GloVe (Global Vectors) is a count-based model that learns vectors from a global word-word co-occurrence matrix. We typically use pre-trained models.

In [9]:
# Load a pre-trained GloVe model
glove_model = api.load("glove-wiki-gigaword-50")

# Get vector for a word
print("GloVe vector for 'computer':\n", glove_model['computer'][:5])

# Find similar words
print("\nWords similar to 'nlp':\n", glove_model.most_similar('nlp', topn=2))

GloVe vector for 'computer':
 [ 0.079084 -0.81504   1.7901    0.91653   0.10797 ]

Words similar to 'nlp':
 [('hagelin', 0.7022942304611206), ('.760', 0.6916053891181946)]


## ***3. FastText***

FastText extends Word2Vec by treating words as a bag of character n-grams. This allows it to generate vectors for out-of-vocabulary (OOV) words.

In [10]:
# Train a FastText model
fasttext_model = gensim.models.FastText(sentences=tokenized_corpus, vector_size=50, window=5, min_count=1, sg=1)

# Get vector for an OOV word ('extractions' is not in the corpus)
print("FastText vector for OOV word 'extractions':\n", fasttext_model.wv['extractions'][:5])

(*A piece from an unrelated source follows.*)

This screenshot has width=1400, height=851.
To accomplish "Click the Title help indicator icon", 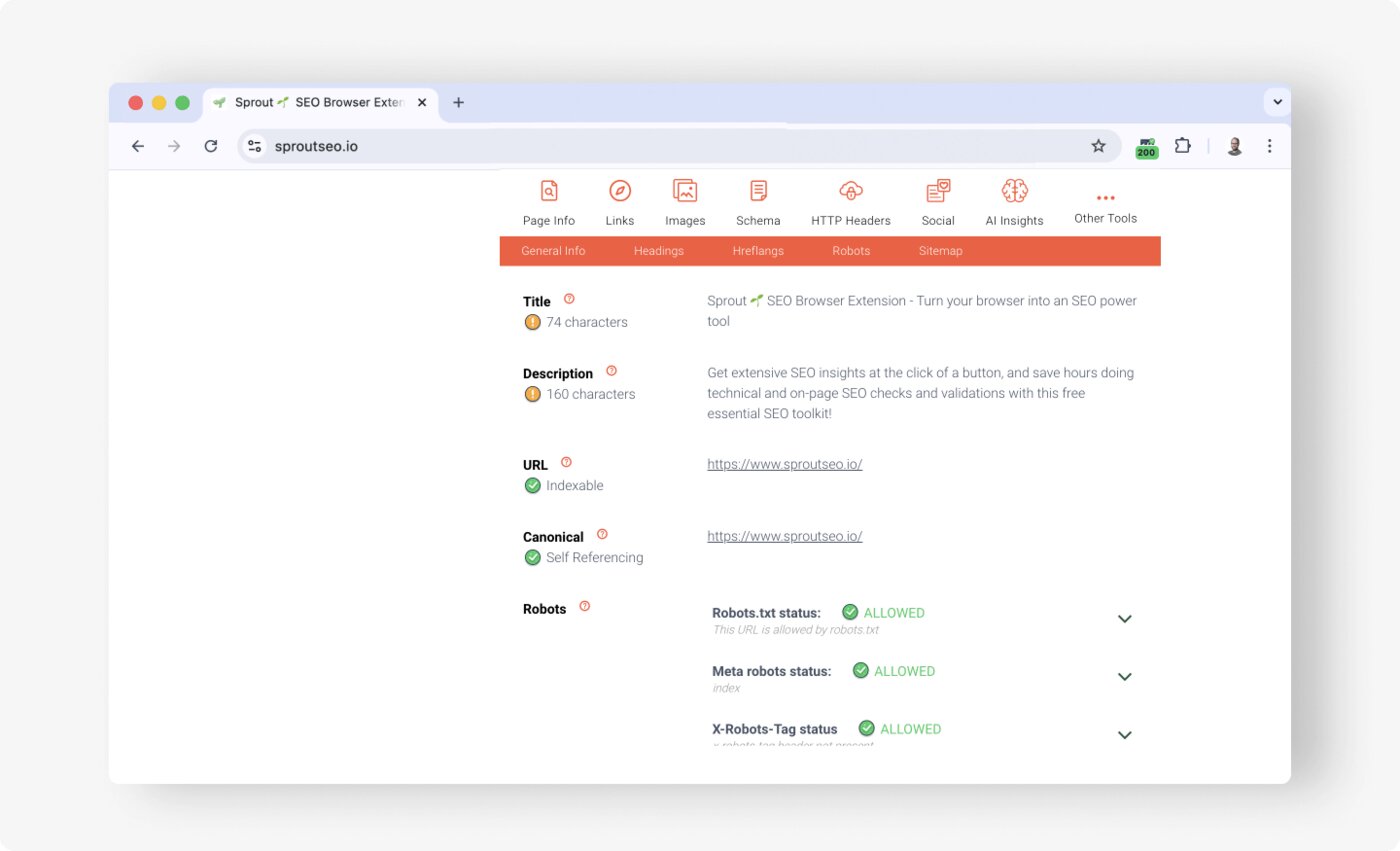I will pos(568,297).
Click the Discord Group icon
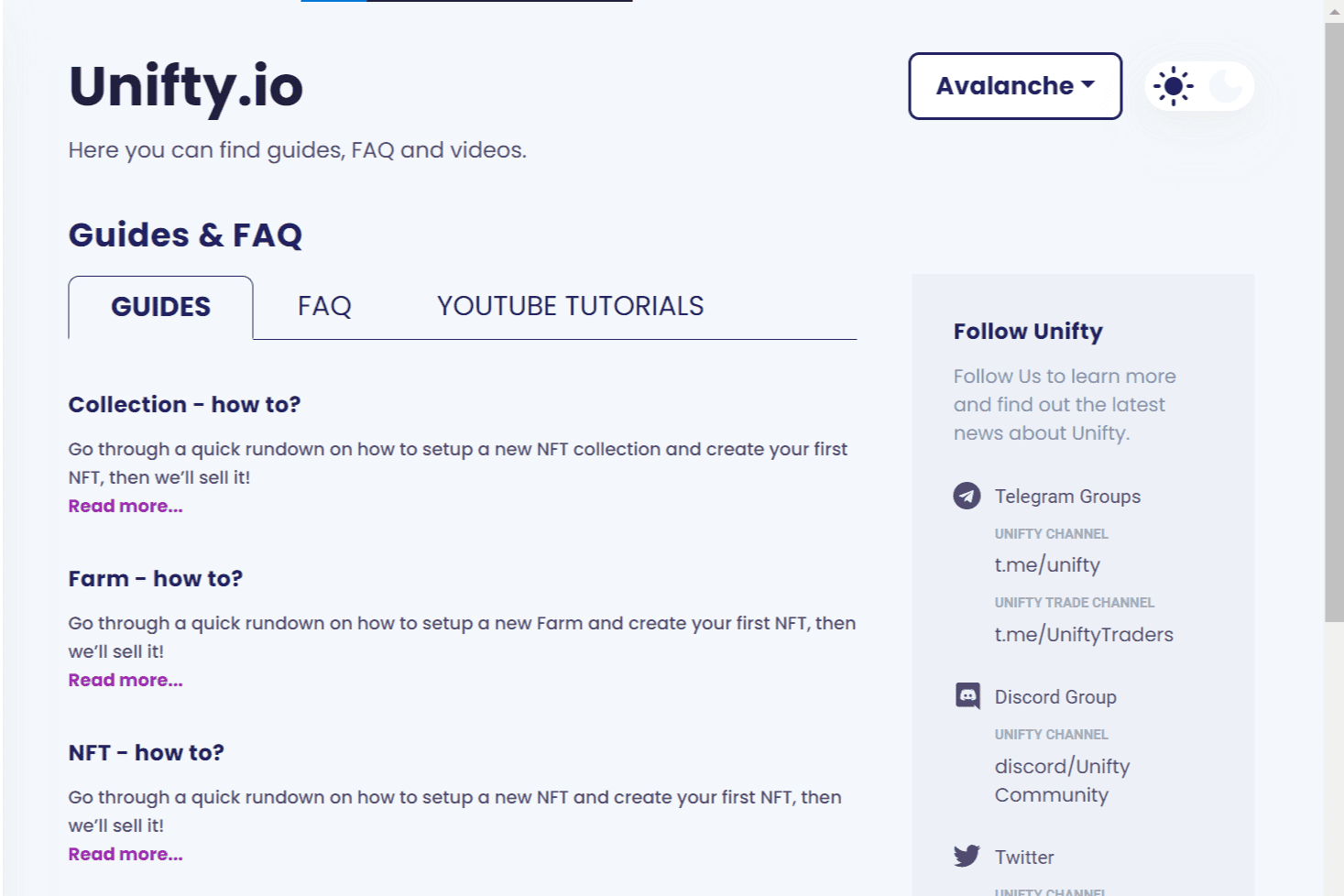 coord(967,696)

FastText vector for OOV word 'extractions':
 [-3.3362366e-03 -1.6197474e-03  9.3988667e-05  2.1759269e-04
 -1.3983970e-03]


## ***4. BERT***

BERT is a transformer-based model that generates contextual embeddings. The vector for a word changes based on its surrounding sentence, allowing it to capture context and nuance.

In [11]:
# Load pre-trained BERT tokenizer and model
tokenizer = BertTokenizer.from_pretrained('bert-base-uncased')
model = BertModel.from_pretrained('bert-base-uncased')

# Sentences with the same word in different contexts
sentence1 = "Feature extraction is a technique."
sentence2 = "This car has a new safety feature."

# Get contextual embedding for 'feature' in sentence 1
inputs1 = tokenizer(sentence1, return_tensors='pt')
outputs1 = model(**inputs1)
feature_vector1 = outputs1.last_hidden_state[0, 1, :] # 'feature' is the 2nd token

# Get contextual embedding for 'feature' in sentence 2
inputs2 = tokenizer(sentence2, return_tensors='pt')
outputs2 = model(**inputs2)
feature_vector2 = outputs2.last_hidden_state[0, 6, :] # 'feature' is the 7th token

# Check if vectors are different
similarity = torch.nn.functional.cosine_similarity(feature_vector1, feature_vector2, dim=0)
print(f"Similarity between the two 'feature' vectors: {similarity.item():.4f}")
print("(A value less than 1.0 proves they are different)")

Similarity between the two 'feature' vectors: 0.2005
(A value less than 1.0 proves they are different)


# ***Conclusion***

Word2Vec, GloVe, and FastText produce static embeddings (one vector per word), with FastText's key advantage being its ability to handle OOV words. In contrast, BERT provides dynamic, contextual embeddings that understand a word's meaning in a specific sentence, offering superior performance for complex NLP tasks.